This drill builds the skill of running tight, decision-driving meetings at a car dealership — the kind that start on time, surface the one number that matters, and end with owners and a deadline instead of a vague "let's circle back." A GM, GSM, or department manager runs it with 4 to 12 people (sales desk, service advisors, F&I, BDC) in 30 to 45 minutes using the EOS Level 10 Meeting structure and a daily huddle format.

The team walks away able to run a 60-minute weekly and a 9-minute daily huddle that actually move CSI, gross, and unit count.

Why This Drill Matters in Automotive Dealerships

A dealership runs on a brutal monthly clock. The store either hits forecast by the last day of the month or it doesn't, and every meeting between the 1st and the 30th is supposed to bend that number. Yet most dealership meetings are theater — the GM reads the DOC (daily operating control) out loud, the sales manager scolds the floor about ups, the service manager complains about effective labor rate, and forty minutes evaporate with zero decisions made and no one accountable for anything by name.

The cost is concrete and measurable. Aged inventory sits because nobody owns the price-down decision. CSI scores slide because the survey-detractor follow-up has no single owner.

The BDC books appointments that never show because the no-show follow-up process was "discussed" four meetings in a row and never assigned. Gross leaks because F&I product penetration is reviewed but never coached. These are not strategy problems — they are meeting-discipline problems.

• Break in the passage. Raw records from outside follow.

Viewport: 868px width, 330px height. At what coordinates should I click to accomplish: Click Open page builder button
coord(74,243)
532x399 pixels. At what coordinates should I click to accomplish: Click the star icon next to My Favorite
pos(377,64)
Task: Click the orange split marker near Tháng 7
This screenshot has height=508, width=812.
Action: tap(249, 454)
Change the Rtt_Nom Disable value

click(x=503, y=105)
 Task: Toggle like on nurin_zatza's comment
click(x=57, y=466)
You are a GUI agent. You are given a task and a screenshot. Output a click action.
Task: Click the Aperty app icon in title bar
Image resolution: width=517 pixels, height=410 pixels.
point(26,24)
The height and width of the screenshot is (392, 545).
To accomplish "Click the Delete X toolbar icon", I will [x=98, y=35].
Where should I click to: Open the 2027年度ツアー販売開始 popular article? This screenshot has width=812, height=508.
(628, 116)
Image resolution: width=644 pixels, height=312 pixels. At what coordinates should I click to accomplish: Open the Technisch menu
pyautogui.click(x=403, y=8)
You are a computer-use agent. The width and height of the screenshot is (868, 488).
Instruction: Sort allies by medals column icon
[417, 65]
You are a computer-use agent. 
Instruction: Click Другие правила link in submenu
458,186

Three named systems fix this. The EOS Level 10 Meeting (from Gino Wickman's *Traction*) gives a fixed 90-minute weekly agenda — Segue, Scorecard, Rock review, Headlines, To-Do list, and the IDS block (Identify, Discuss, Solve) — that forces issues to actual resolution. The daily huddle (popularized by Verne Harnish's *Scaling Up* and used in stores running Patrick Bet-David / NCM-style operating cadences) is a 9-to-15-minute stand-up that surfaces yesterday's numbers and today's one constraint.

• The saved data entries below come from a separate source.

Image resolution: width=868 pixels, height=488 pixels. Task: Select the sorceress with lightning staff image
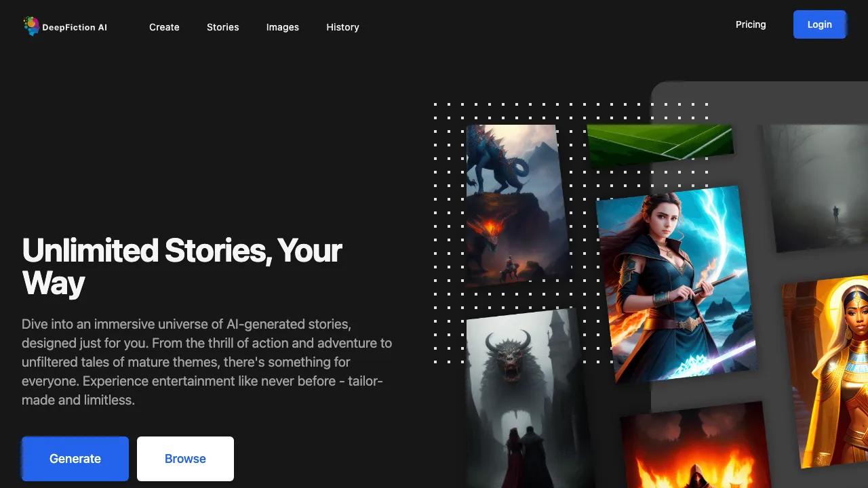click(x=676, y=283)
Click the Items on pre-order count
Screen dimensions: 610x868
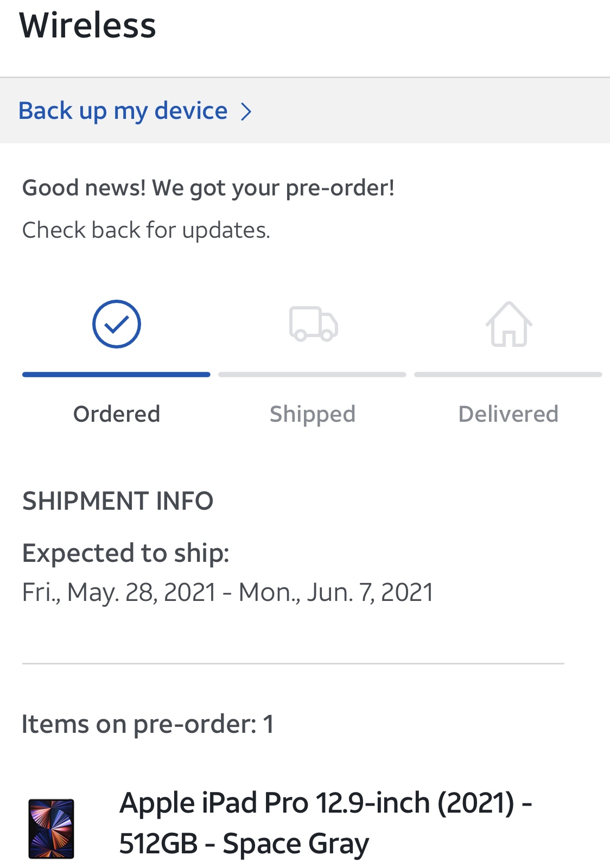click(148, 724)
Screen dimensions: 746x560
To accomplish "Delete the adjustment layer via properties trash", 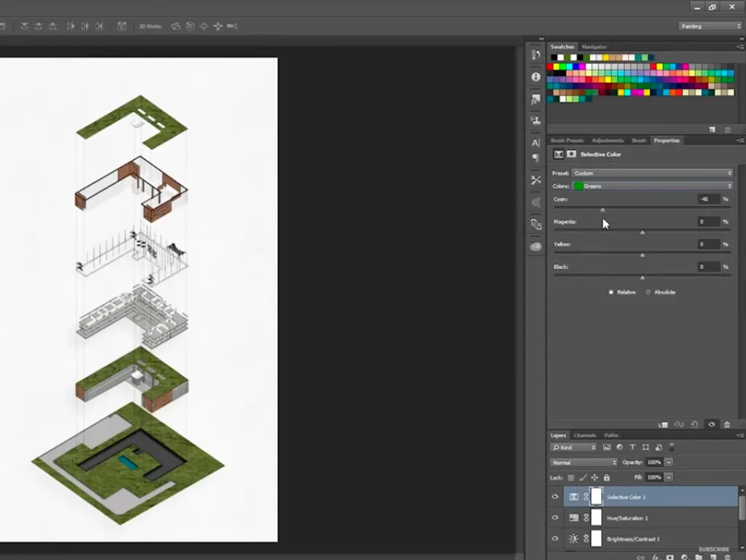I will [727, 424].
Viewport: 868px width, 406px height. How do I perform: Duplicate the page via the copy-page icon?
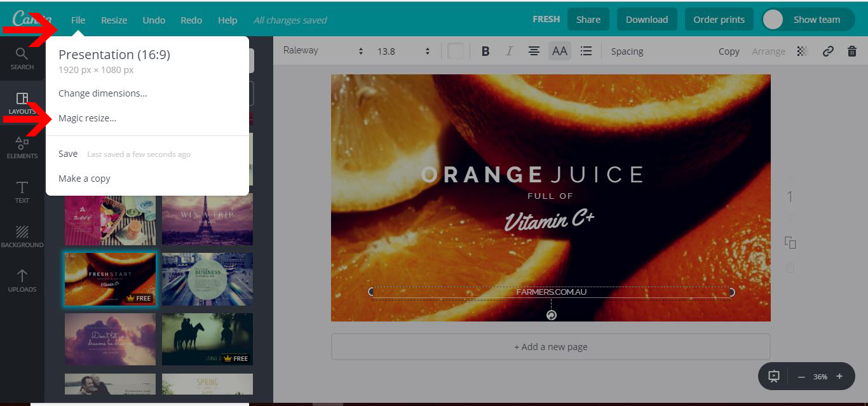coord(790,242)
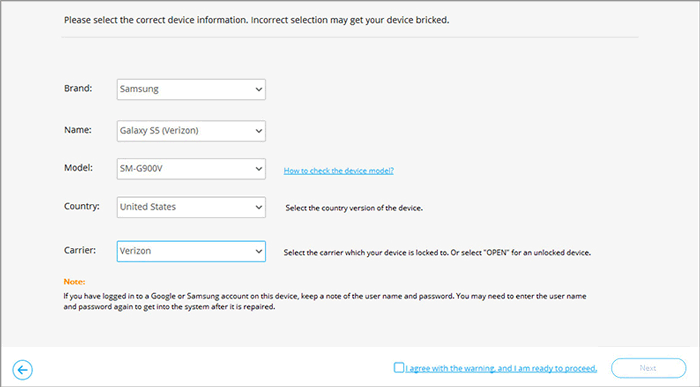Click the chevron arrow of Name dropdown
This screenshot has width=700, height=387.
[x=258, y=131]
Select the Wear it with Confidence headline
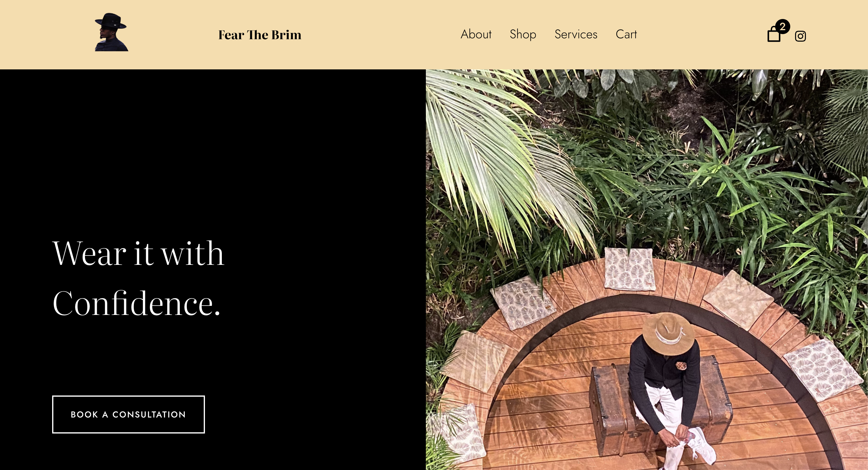868x470 pixels. [x=138, y=278]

And NCM Associates / 20 Group discipline supplies the dealership-specific scorecard metrics — units, gross per copy, CSI, F&I PVR, effective labor rate — that the meeting should actually track. This drill makes all three runnable tomorrow morning.

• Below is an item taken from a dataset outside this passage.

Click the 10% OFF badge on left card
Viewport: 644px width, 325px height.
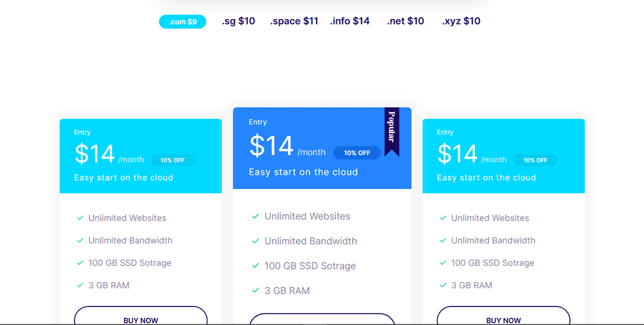coord(172,160)
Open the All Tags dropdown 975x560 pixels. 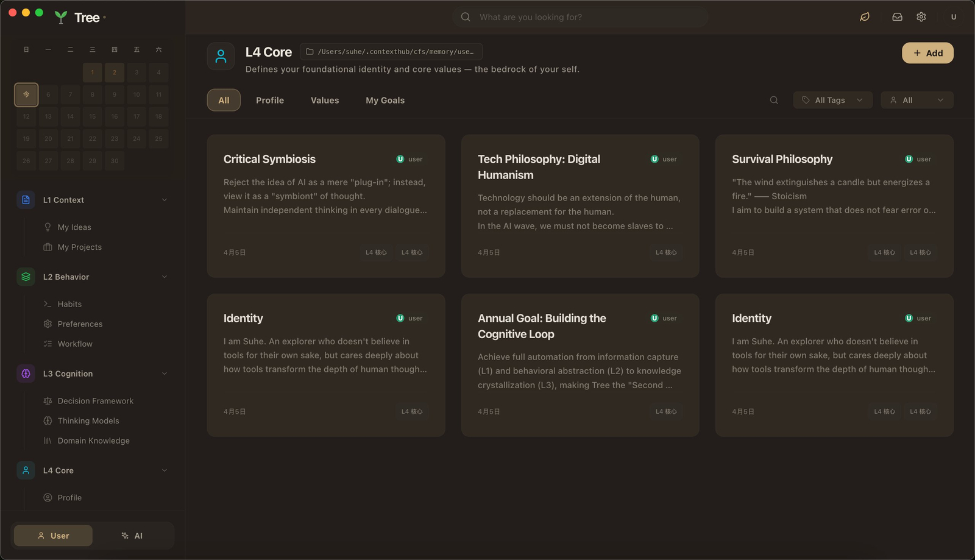pos(832,100)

What You'll Need (5 min prep)

Round 1 — Set the Scene (5 min)

Read this aloud, verbatim:

"Show of hands — who's sat in a sales meeting this month that ended with zero decisions? Right. Today we kill that.

We're going to run a real Level 10 and a real daily huddle. Two rules: every issue we touch gets a name and a date before we move on, and when the timer hits zero, we stop. By the end you'll be able to run a 9-minute huddle tomorrow at 8:15 that actually changes today's board."

Then teach the spine in 90 seconds. Put two columns on the board: Scorecard (the numbers) and Issues / IDS (the problems). Explain the EOS rhythm — you glance at the scorecard, anything off-track becomes an issue, and the bulk of the meeting is IDS: Identify the root issue, Discuss it once, Solve it with an owner and a due date.

The discipline is that you do not re-discuss; you assign and move.

Assign roles: one facilitator (runs the clock and the agenda), one scribe (writes To-Dos and owners), the rest are the management team.

What good looks like: the board has two clearly drawn columns and everyone knows the IDS rule.

Round 2 — Run the Reps: The Level 10 Weekly (15 min)

Run a compressed live Level 10 using the sample scorecard. Walk the fixed agenda on the clock:

  1. Segue (1 min): Each person shares one personal and one business win. Sets tone.
  2. Scorecard (2 min): Read each number, call it green or red — units MTD, gross per copy, CSI, F&I PVR, appointments shown. Anything red drops to the Issues list. Do NOT solve it here.
  3. Rock / priority review (1 min): Are the month's big priorities on or off track? Off-track ones drop to Issues.
  4. Headlines & To-Do review (1 min): Quick news; check last week's To-Dos as done or not done.
  5. IDS (8–10 min): This is the meeting. Pick the top-priority red issue and solve it.

The facilitator's script to open IDS (read this template to the room):

"Top of the issues list: F&I PVR dropped to $1,180 against our $1,450 target. Before we solve — what's the REAL issue here? Is it product knowledge, is it the menu not being presented every deal, or is it deals getting to the box too late?

[Identify] Let's hear it — once around, briefly. [Discuss] Okay, the root is menu presentation isn't happening on every deal. Marcus, you own a 100%-menu spot-check this week, report back next Monday.

[Solve — owner + date] Next issue."

Circulate and enforce. The instant someone re-litigates a solved issue or a problem floats without an owner, stop the meeting and make them assign a name and a date.

What good looks like: the scorecard is read in under two minutes, reds become issues, and at least two issues leave the board with a named owner and a due date.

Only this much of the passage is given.